Abel, buen conocedor de todo cuanto acontece en el movimiento literario cubano y mundial, de inmediato recordó el nombre. Él visitaba con frecuencia la página Web del Grupo Literario por Internet Ficcioneros durante aquellos pasados años en que intentamos fundar esta experiencia a partir de un correo electrónico mal encaminado por los organizadores de un concurso español a más de un centenar de escritores participantes, y claro que la recordaba, me dijo. Quién no iba a recordar su nombre de princesa española, acotó, y también recordaba haber leído su libro La danza de las abejas, cuya lectura yo mismo, con toda franqueza, ya no recordaba porque fue eso en el año 2005 y Abel Prieto, en cambio, me habló de algunos detalles del texto, de la experiencia de los hijos obligados a vivir en la marginalidad a causa de la separación de los padres, la discriminación que sufren debido a la pobreza y el desamparo en una comunidad que permanece indiferente. Luego de catalogarlo como un libro duro, a veces cruel, me miró a los ojos. Reaccionó de inmediato. Me comprendía. El vuelo desde Buenos Aires llegaba dentro de dos horas y me quedaba el tiempo justo para estar en el Aeropuerto Internacional de Rancho Boyeros.

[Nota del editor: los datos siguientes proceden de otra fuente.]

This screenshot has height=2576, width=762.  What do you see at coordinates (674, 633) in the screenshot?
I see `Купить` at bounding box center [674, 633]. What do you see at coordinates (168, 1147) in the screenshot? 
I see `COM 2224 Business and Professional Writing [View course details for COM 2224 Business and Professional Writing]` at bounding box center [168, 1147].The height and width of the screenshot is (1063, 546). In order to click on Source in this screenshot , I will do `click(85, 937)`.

Mi primer encuentro con Elena (su nombre de pila real), no fue nada halagüeno desde mi punto de vista. Un saludo distante con la mano, el apresuramiento propio de quien debe correr los trámites aduanales y alojarse en un hotel en el que jamás se ha hospedado, fue la explicación inmediata que me dí a mi mismo en aquella oportunidad en que me dejó prácticamente plantado en la recepción del Habana Libre pretextando un dolor de cabeza y un agotamiento que solo podría resolver con un baño caliente y una cama mullida. Le dije adiós de la mejor manera sintiéndome rechazado, y para vengarme retorné sobre mis pasos como quien olvida algo sin importancia aclarándole de una manera ambigua: “Mañana estaré alrededor de las diez de la mañana en la sala Nicolás Guillén”, y dando media vuelta caminé rápidamente hasta el parqueo y allí le dije a Bolívar, el chofer que me acompañaba: “Llévame directo al hotel Inglaterra. Voy a dormir temprano”.

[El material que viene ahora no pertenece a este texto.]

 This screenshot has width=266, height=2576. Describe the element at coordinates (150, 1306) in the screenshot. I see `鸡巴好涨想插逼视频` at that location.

El segundo día nos vimos alrededor de las once dirigí mis pasos con aburrimiento hacia la sala Nicolás Guillén, luego de haber caminado un  poco a la deriva por diferentes stands de la feria, saludar a amigos como Lorenzo Lunar, Félix Sánchez, su hermano Francis, Osvaldo Antonio Ramírez, Antonio Salvador y unos cuantos más de los verdaderos, de los que siempre han estado conmigo aunque me pase un año sin publicar una sola letra. También me tropecé con escritores como Eduardo Cuevas, José Miguel Peña y René Acosta, ese tipo de gente que uno no quisiera encontrarse nunca.

Al llegar a la sala donde acababan de presentar unos libros de Ediciones Ácana, sin darme tiempo a nada Elena vino a mi encuentro y me llamó aparte con muchos disculpe señor Casanova en ese tono propio de los argentinos que a mí por lo menos me parece tan musical y hermoso. Lo que fue musical ni hermoso fueron las palabras de Elena.

─¿Por quién me tomás, por una estúpida acaso? ─me dijo más que malhumorada─. Llevo más de una hora en este lugar oyendo presentación tras presentación de libro, y ahora te apareces como si nunca hubiéramos dicho de hallarnos en este lugar. ¿Me tomás por una tonta?

De momento no supe dónde meter mis manos, si en los bolsillos o largarme con ellas a otro sitio bien lejano; dejarla plantada en aquel lugar, advirtiéndole primero que venir desde la ciudad donde vivía distante cerca de novecientos kilómetros de La Habana, me iba a costar en total el equivalente a cinco o seis salarios mensuales míos, y que para viajar a encontrarme con ella había tenido que recurrir a mis maltrechos ahorros. ¿Acaso te crees tan importante como para que anoche aunque llegaras cansada de Buenos Aires no hubieras podido hablar conmigo aunque fuera unos minutos?, pensé decirle en el mismo instante que se acercaba a nosotros José Miguel Peña con la sonrisa como se dice en lugar común, a flor de labios, a mandíbula batiente como acostumbro a decir yo en repetidas ocasiones aunque casi nunca me lo toman los editores como un lugar común.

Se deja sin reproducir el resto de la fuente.